Что требуется
В каких строках записей ниже встречается слово «should»? Найдите все такие строки и перепишите их полностью.

Исходные данные

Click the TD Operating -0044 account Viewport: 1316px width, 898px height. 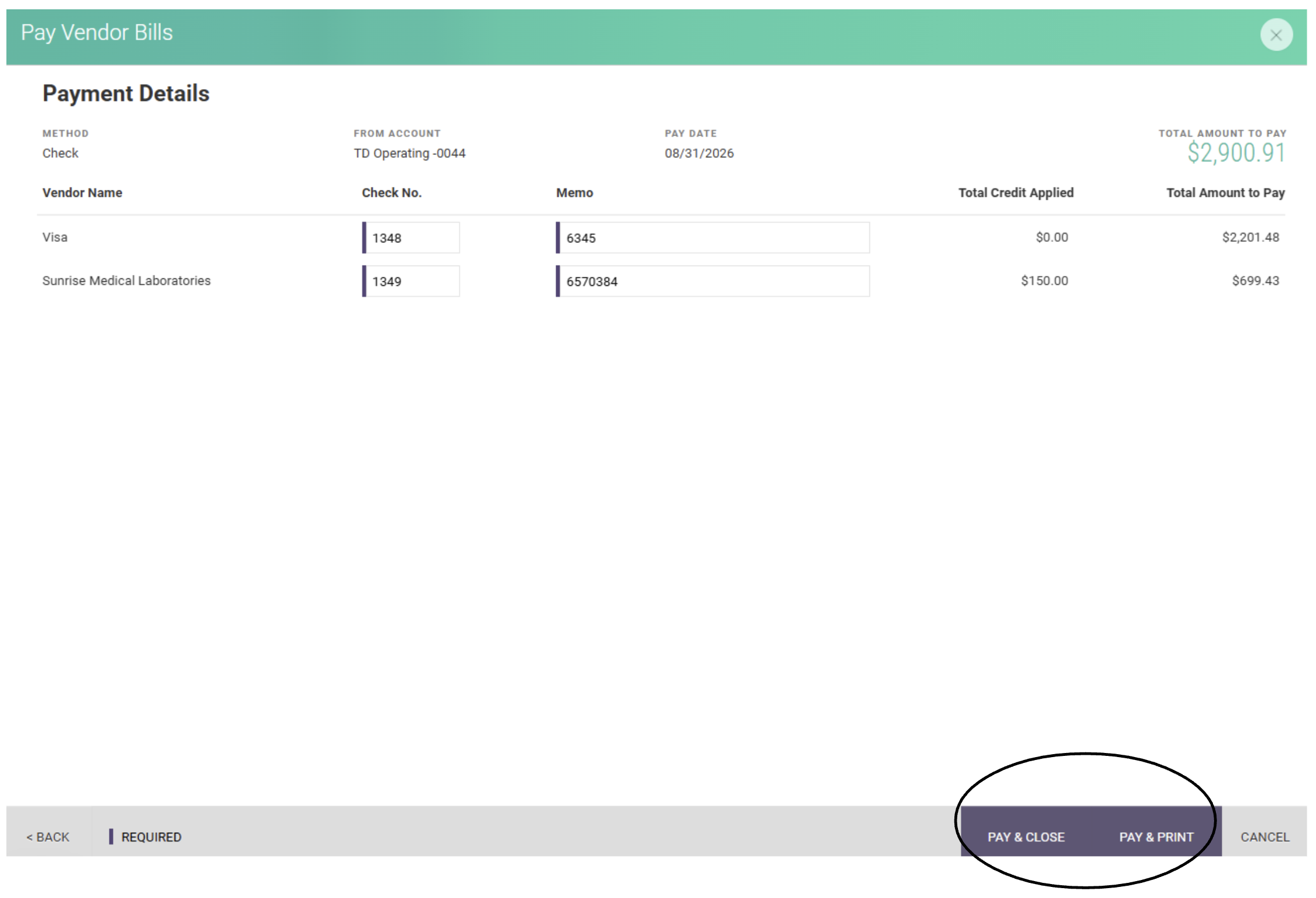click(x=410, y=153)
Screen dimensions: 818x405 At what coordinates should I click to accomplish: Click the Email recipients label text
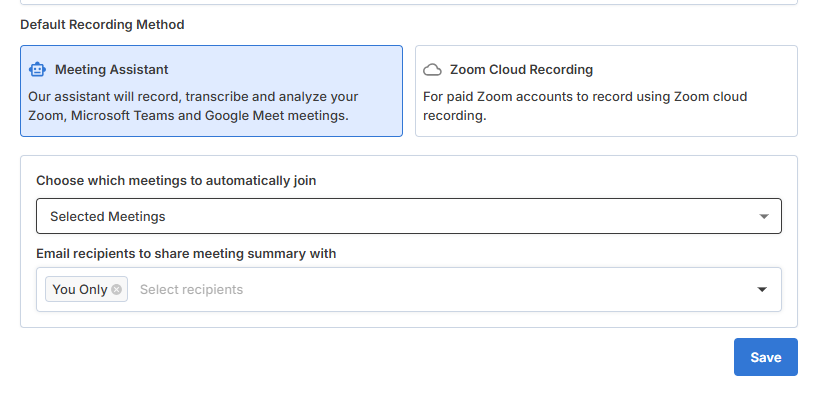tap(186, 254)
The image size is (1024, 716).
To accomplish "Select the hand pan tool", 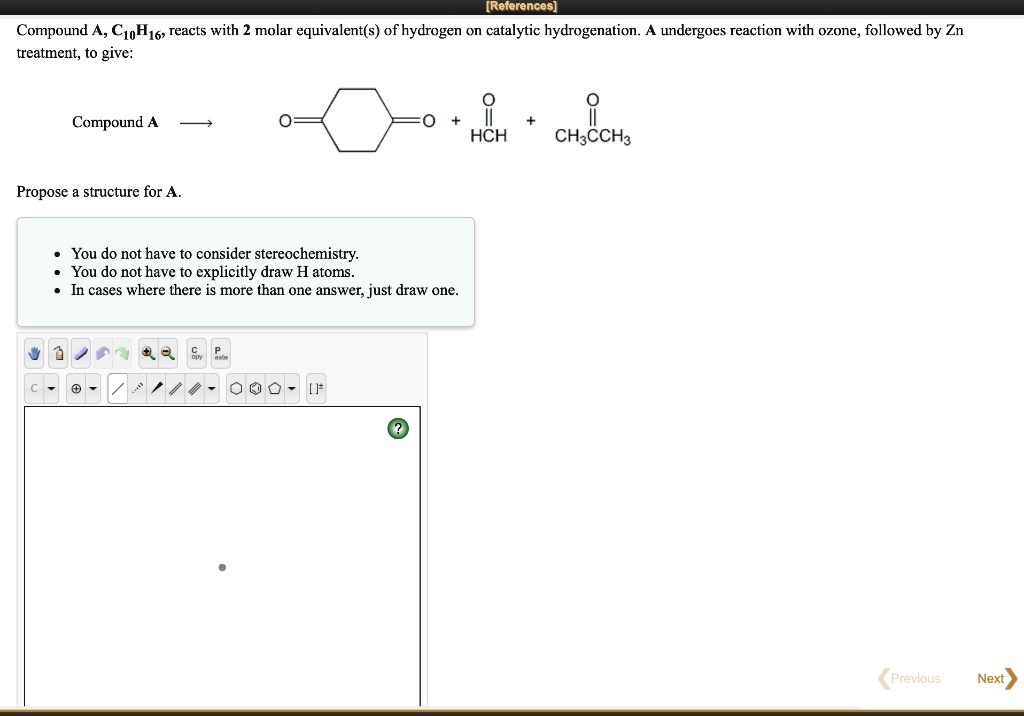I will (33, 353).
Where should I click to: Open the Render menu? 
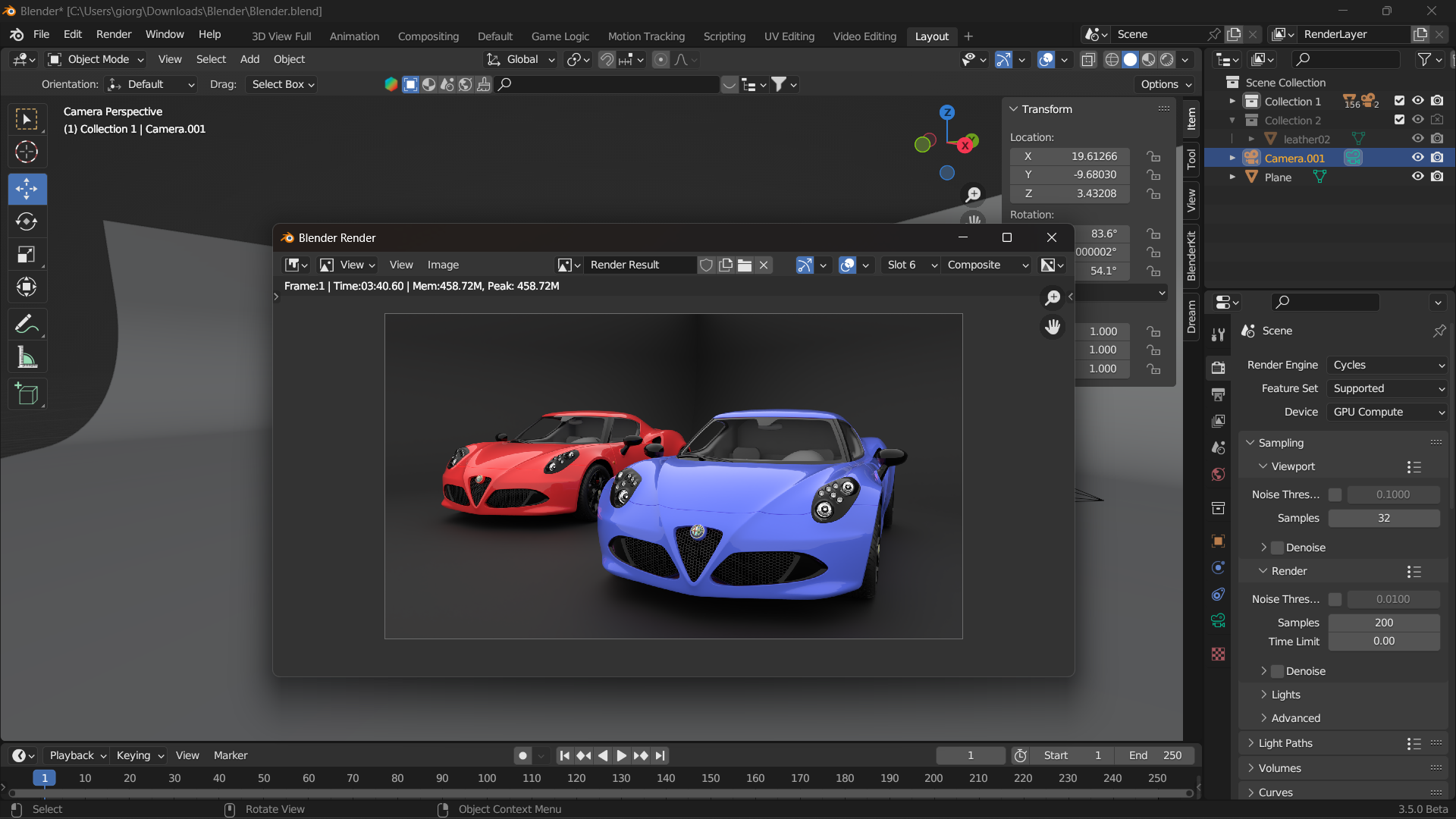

Выполненное задание
Screen dimensions: 818x405 At what coordinates should I click to accomplish: Click the Email recipients label text
Where should I click to: Open the Render menu? 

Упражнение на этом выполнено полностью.